Problem requirements: What follows is a listing; repeat exactly, and only, its lines from the one holding "Instruction: Click the" through the last, leaving any pictures out.

Records provided:
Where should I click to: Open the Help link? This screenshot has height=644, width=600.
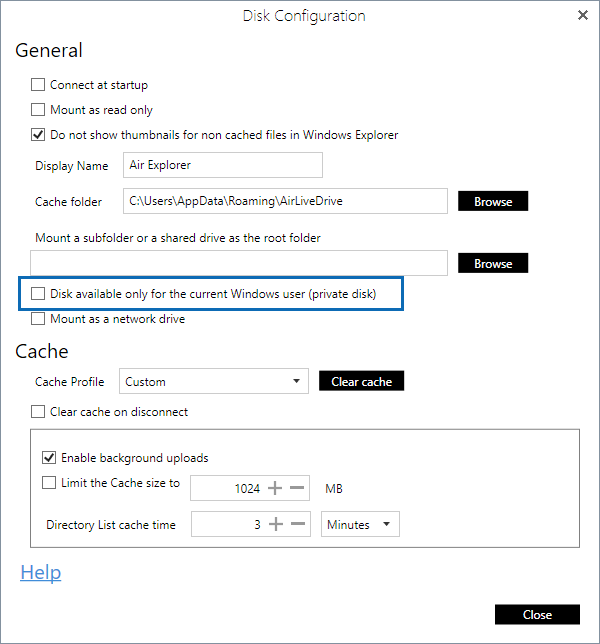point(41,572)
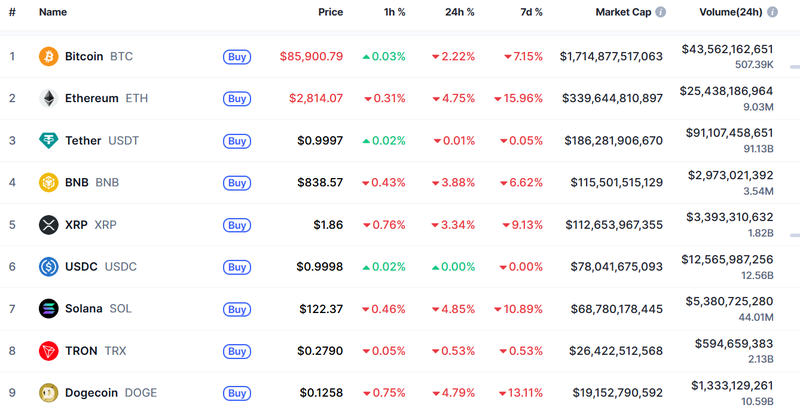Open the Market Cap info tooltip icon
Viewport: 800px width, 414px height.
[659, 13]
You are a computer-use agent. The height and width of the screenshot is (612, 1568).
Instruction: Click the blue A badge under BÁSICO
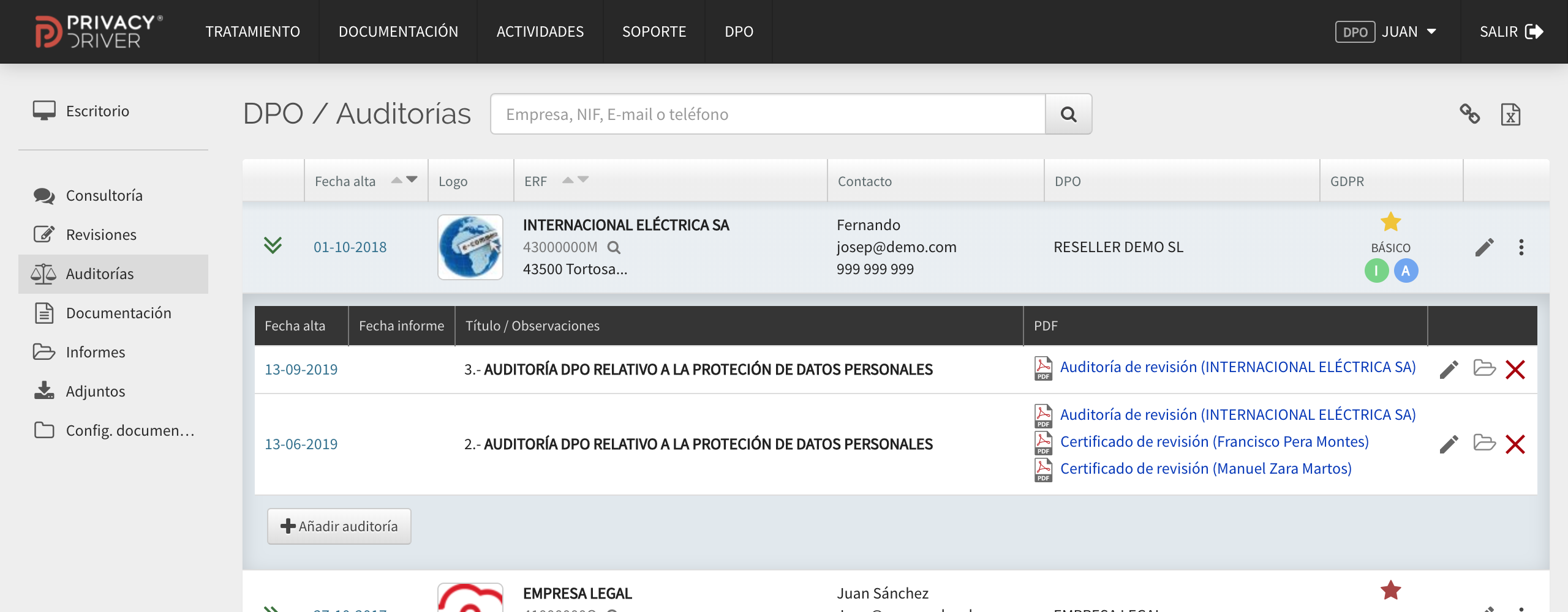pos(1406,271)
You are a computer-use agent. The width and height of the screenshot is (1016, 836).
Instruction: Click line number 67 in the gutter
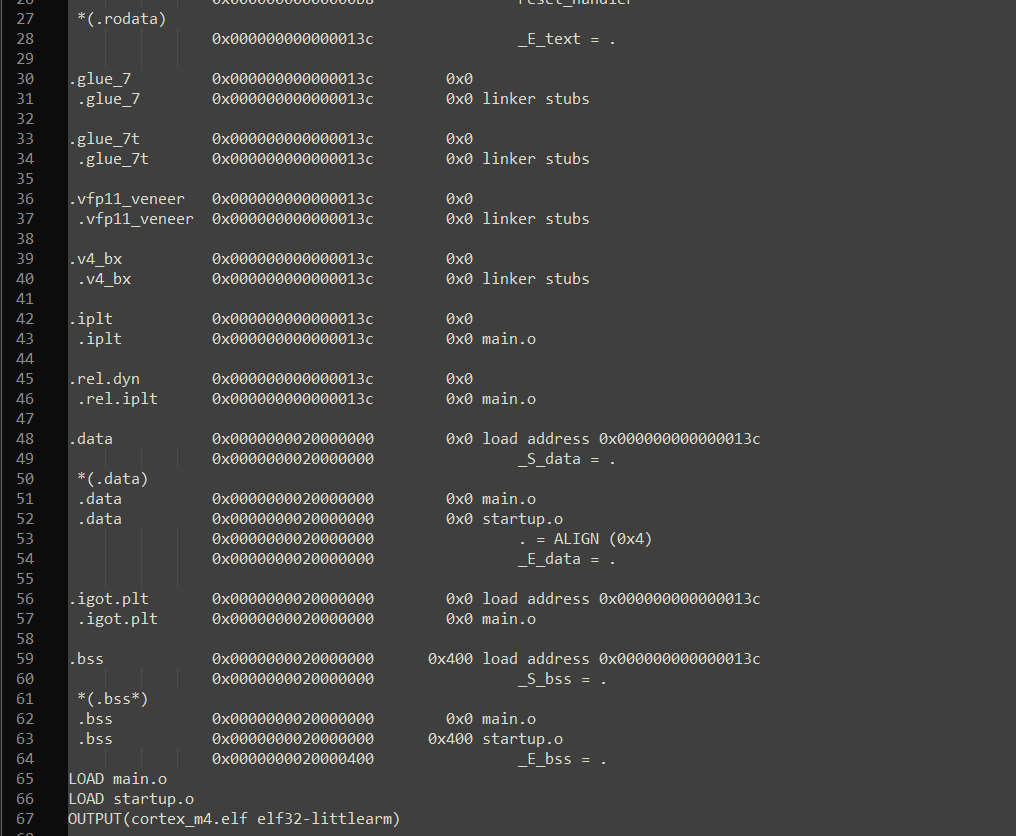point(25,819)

Output:
Instruction: Click the blue A badge under BÁSICO
pos(1406,271)
You are a computer-use agent. The width and height of the screenshot is (1016, 836).
Instruction: Click line number 67 in the gutter
point(25,819)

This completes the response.